Nel caso del “campo rom” di Lungo Stura Lazio, una delle baraccopoli più grandi d’Europa, i beneficiari previsti dal progetto erano fin dall’origine 600, a fronte di una presenza nel 2013 di oltre mille abitanti (adulti e minori), arrivati dalla Romania a partire dal 2002, in larga parte tutt’ora sprovvisti di documenti e senza residenza e dunque esclusi da servizi fondamentali, in primis la salute. Per i beneficiari venivano previste le seguenti azioni: “1) Accompagnamento sociale per favorire l’inclusione e percorsi di formazione/lavoro; 2) Rimpatri in collaborazione con associazioni in loco; 3) Allocazioni urbane ed extra urbane; 4) Percorsi di inclusione abitativa; 5) Raccolta rifiuti; 6) Accompagnamento sociale e costi generali in fase di gestione e sistemazione transitoria”. Tali azioni si sarebbero concretizzate attraverso la sottoscrizione di “patti di emersione” individualizzati, tramite cui una parte degli abitanti della baraccopoli, selezionata dalle associazioni e cooperative, si impegnava a distruggere la proprie baracca ed ottemperare altri doveri, in cambio di una tra le seguenti alternative, a seconda della propria “meritevolezza”: “Inclusione abitativa in alloggio su mercato privato”, “Housing sociale temporaneo”, “Alloggio di supporto fragilità”, “Co Housing sperimentale”, “Autorecupero” o “Rimpatri volontari assistiti in Romania”.

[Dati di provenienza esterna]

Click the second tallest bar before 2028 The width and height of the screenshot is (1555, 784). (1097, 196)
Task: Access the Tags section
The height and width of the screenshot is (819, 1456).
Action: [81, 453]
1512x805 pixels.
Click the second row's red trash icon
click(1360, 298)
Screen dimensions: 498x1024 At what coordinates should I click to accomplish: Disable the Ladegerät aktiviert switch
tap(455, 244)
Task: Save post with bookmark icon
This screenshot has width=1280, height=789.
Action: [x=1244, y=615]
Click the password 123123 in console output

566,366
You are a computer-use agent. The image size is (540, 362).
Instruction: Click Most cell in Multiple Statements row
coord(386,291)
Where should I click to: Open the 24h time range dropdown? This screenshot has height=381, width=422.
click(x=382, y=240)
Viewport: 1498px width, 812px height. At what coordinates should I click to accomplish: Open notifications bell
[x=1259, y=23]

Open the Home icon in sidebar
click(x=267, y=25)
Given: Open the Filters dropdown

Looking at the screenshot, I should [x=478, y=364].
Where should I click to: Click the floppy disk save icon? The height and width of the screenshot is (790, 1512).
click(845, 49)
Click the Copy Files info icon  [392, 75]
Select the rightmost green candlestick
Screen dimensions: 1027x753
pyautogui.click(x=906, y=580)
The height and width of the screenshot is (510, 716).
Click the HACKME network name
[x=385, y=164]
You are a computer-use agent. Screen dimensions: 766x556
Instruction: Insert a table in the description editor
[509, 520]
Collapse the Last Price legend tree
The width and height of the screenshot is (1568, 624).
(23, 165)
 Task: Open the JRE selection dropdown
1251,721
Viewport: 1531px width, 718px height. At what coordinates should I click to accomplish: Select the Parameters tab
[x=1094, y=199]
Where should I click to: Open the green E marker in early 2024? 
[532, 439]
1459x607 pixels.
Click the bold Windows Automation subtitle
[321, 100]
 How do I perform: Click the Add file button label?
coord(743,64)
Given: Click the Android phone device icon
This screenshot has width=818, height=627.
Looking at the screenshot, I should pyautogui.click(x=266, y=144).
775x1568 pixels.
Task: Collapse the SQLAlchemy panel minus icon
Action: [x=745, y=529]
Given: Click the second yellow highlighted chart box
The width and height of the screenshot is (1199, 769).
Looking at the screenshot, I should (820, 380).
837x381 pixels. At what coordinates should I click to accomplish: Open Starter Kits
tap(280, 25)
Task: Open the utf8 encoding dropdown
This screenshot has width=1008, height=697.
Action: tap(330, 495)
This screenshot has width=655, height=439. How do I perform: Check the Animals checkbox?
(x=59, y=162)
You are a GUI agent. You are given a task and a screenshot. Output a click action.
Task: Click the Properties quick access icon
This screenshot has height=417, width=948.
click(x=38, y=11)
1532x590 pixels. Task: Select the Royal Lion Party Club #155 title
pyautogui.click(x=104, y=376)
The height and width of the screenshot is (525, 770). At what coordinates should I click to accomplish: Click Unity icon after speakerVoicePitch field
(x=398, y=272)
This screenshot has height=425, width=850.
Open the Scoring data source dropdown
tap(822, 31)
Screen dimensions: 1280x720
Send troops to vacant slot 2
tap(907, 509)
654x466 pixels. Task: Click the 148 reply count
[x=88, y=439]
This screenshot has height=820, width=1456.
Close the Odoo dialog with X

Oggi, ad inizio Novembre 2015, la realtà del progetto “La città possibile” è la seguente.

– Una piccola parte considerata “meritevole” degli oltre mille abitanti della baraccopoli ha visto distrutta la propria baracca in cambio della ri-collocazione in case o housing sociale scelte da associazioni e cooperative, in larga parte di proprietà di privati. Le persone ri-collocate in tali sistemazioni si sono fin da subito fatte carico degli affitti, per i primi mesi calmierati, ma progressivamente a prezzo di mercato. Nell’impossibilità di sostenere tali affitti a privati, le persone sono state sfrattate o si trovano sotto sfratto, senza alternativa abitativa.

– Un’altra parte considerata “meno meritevole” degli oltre mille abitanti della baraccopoli, è stata rimpatriata “volontariamente” in Romania, con la promessa di ricevere 300 euro al mese per sei mesi. Questi soldi, però, non sono stati ricevuti o lo sono stati solo in parte. Impossibilitati a poter ricostruire un progetto di vita dopo anni di assenza, e senza nessuna prospettiva di stabilità economica, molte persone sono rientrate a Torino, dove però la loro baracca era stata distrutta.

– La parte più consistente degli oltre mille abitanti della baraccopoli è stata considerata “non meritevole” ed è dunque stata oggetto di sgombero forzato senza alternativa abitativa. Le ruspe hanno abbattuto, senza preavviso, ciò che per loro ha rappresentato una casa per oltre un decennio.

– Non esiste una rendicontazione pubblica del progetto che chiarisca la ripartizione delle spese, né un organismo terzo con il compito di monitorarne l’implementazione.

I 26 nuclei che oggi abitano in via Asti sono composti da donne, uomini e bambini con cittadinanza rumena. Molti vivono a Torino da tredici anni. Non avendo mai avuto la possibilità di lavorare nell’economia formale, né di avere una casa, la quasi totalità è sprovvista di documenti per il soggiorno regolare sul territorio, non possiedono la residenza e si vedono quindi negati servizi fondamentali, come il medico di base. Dal punto di vista lavorativo, le attività vengono svolte nell’economia informale, sottocosto e nell’assenza di qualunque diritto e tutela, e sono principalmente la raccolta e la rivendita di metalli, la rivendita di oggetti usati, i servizi di cura. Sono presenti una trentina di minori, molti dei quali in età scolare ed iscritti presso scuole della Circoscrizione 6. Sono presenti numerose persone anziane e malate.

Sabato sera un bella cena, organizzata dagli occupanti e da tutti coloro che hanno deciso di portare la loro solidarietà, è stata suggellata da un lungo applauso: in qualche modo si era riusciti a fare arrivare la corrente elettrica. Resta il problema del riscaldamento e quello della convivenza a Torino. Lo stesso stesso problema che affligge il resto del nostro paese: la paura del diverso, la guerra tra gli ultimi, un sistema economico che si fonda sulla separazione, sulla distruzione dei diritti e sulla difesa del privilegio.